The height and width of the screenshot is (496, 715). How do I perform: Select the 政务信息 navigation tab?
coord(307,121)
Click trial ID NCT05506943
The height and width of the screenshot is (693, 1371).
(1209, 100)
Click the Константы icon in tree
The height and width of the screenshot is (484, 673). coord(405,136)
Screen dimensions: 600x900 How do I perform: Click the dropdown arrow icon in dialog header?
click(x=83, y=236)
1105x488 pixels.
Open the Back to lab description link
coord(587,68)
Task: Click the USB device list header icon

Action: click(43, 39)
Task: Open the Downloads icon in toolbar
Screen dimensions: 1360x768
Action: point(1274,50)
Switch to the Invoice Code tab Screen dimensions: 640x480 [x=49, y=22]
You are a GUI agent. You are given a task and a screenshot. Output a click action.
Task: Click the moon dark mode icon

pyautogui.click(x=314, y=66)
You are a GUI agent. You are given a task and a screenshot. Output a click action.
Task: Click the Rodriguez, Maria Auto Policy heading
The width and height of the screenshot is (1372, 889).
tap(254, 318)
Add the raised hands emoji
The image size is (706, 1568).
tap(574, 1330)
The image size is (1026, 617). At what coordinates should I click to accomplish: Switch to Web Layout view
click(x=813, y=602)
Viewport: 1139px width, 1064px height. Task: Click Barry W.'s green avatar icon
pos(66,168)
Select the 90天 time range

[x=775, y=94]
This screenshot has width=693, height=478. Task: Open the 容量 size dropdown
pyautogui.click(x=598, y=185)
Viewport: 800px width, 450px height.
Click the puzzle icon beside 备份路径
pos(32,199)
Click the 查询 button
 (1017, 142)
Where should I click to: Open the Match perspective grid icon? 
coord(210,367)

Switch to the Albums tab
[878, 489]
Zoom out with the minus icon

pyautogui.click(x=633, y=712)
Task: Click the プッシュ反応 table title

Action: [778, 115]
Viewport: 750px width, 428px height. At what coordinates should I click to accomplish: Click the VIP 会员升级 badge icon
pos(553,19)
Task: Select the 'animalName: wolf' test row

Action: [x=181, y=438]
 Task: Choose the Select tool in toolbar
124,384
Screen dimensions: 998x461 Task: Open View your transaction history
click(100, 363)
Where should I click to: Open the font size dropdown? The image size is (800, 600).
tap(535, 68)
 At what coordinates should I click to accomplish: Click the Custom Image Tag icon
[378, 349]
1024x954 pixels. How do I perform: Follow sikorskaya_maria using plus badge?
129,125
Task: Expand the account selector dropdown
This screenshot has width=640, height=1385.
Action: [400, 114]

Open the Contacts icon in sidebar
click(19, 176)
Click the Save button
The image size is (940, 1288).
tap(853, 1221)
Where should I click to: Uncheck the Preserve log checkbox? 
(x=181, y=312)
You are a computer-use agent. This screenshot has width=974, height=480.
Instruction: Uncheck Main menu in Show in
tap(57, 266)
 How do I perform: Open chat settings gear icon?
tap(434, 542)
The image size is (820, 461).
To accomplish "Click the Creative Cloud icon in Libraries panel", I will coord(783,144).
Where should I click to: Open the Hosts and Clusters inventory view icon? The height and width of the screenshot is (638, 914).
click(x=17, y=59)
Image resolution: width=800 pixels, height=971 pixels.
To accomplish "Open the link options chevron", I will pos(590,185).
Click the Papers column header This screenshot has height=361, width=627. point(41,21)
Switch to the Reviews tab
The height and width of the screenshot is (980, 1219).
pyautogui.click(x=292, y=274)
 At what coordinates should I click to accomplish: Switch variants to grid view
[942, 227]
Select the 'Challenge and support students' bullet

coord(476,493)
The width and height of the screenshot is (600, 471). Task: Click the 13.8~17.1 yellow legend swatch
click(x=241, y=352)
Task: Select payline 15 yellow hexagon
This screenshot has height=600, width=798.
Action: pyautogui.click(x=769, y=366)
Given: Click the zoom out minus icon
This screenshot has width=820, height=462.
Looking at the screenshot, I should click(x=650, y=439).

* _What to produce_
In full, transcribe each entry of the material exactly.

* _Exercise answer_
The height and width of the screenshot is (496, 715). How do I perform: Select the 政务信息 navigation tab?
coord(307,121)
Click trial ID NCT05506943
The height and width of the screenshot is (693, 1371).
(1209, 100)
Click the Константы icon in tree
The height and width of the screenshot is (484, 673). coord(405,136)
Screen dimensions: 600x900 How do I perform: Click the dropdown arrow icon in dialog header?
click(x=83, y=236)
1105x488 pixels.
Open the Back to lab description link
coord(587,68)
Task: Click the USB device list header icon

Action: click(43, 39)
Task: Open the Downloads icon in toolbar
Screen dimensions: 1360x768
Action: point(1274,50)
Switch to the Invoice Code tab Screen dimensions: 640x480 [x=49, y=22]
You are a GUI agent. You are given a task and a screenshot. Output a click action.
Task: Click the moon dark mode icon

pyautogui.click(x=314, y=66)
You are a GUI agent. You are given a task and a screenshot. Output a click action.
Task: Click the Rodriguez, Maria Auto Policy heading
The width and height of the screenshot is (1372, 889).
tap(254, 318)
Add the raised hands emoji
The image size is (706, 1568).
tap(574, 1330)
The image size is (1026, 617). At what coordinates should I click to accomplish: Switch to Web Layout view
click(x=813, y=602)
Viewport: 1139px width, 1064px height. Task: Click Barry W.'s green avatar icon
pos(66,168)
Select the 90天 time range

[x=775, y=94]
This screenshot has width=693, height=478. Task: Open the 容量 size dropdown
pyautogui.click(x=598, y=185)
Viewport: 800px width, 450px height.
Click the puzzle icon beside 备份路径
pos(32,199)
Click the 查询 button
 (1017, 142)
Where should I click to: Open the Match perspective grid icon? 
coord(210,367)

Switch to the Albums tab
[878, 489]
Zoom out with the minus icon

pyautogui.click(x=633, y=712)
Task: Click the プッシュ反応 table title

Action: [778, 115]
Viewport: 750px width, 428px height. At what coordinates should I click to accomplish: Click the VIP 会员升级 badge icon
pos(553,19)
Task: Select the 'animalName: wolf' test row

Action: [x=181, y=438]
 Task: Choose the Select tool in toolbar
124,384
Screen dimensions: 998x461 Task: Open View your transaction history
click(100, 363)
Where should I click to: Open the font size dropdown? The image size is (800, 600).
tap(535, 68)
 At what coordinates should I click to accomplish: Click the Custom Image Tag icon
[378, 349]
1024x954 pixels. How do I perform: Follow sikorskaya_maria using plus badge?
129,125
Task: Expand the account selector dropdown
This screenshot has width=640, height=1385.
Action: [400, 114]

Open the Contacts icon in sidebar
click(19, 176)
Click the Save button
The image size is (940, 1288).
tap(853, 1221)
Where should I click to: Uncheck the Preserve log checkbox? 
(x=181, y=312)
You are a computer-use agent. This screenshot has width=974, height=480.
Instruction: Uncheck Main menu in Show in
tap(57, 266)
 How do I perform: Open chat settings gear icon?
tap(434, 542)
The image size is (820, 461).
To accomplish "Click the Creative Cloud icon in Libraries panel", I will coord(783,144).
Where should I click to: Open the Hosts and Clusters inventory view icon? The height and width of the screenshot is (638, 914).
click(x=17, y=59)
Image resolution: width=800 pixels, height=971 pixels.
To accomplish "Open the link options chevron", I will pos(590,185).
Click the Papers column header This screenshot has height=361, width=627. point(41,21)
Switch to the Reviews tab
The height and width of the screenshot is (980, 1219).
pyautogui.click(x=292, y=274)
 At what coordinates should I click to accomplish: Switch variants to grid view
[942, 227]
Select the 'Challenge and support students' bullet

coord(476,493)
The width and height of the screenshot is (600, 471). Task: Click the 13.8~17.1 yellow legend swatch
click(x=241, y=352)
Task: Select payline 15 yellow hexagon
This screenshot has height=600, width=798.
Action: pyautogui.click(x=769, y=366)
Given: Click the zoom out minus icon
This screenshot has width=820, height=462.
Looking at the screenshot, I should click(x=650, y=439).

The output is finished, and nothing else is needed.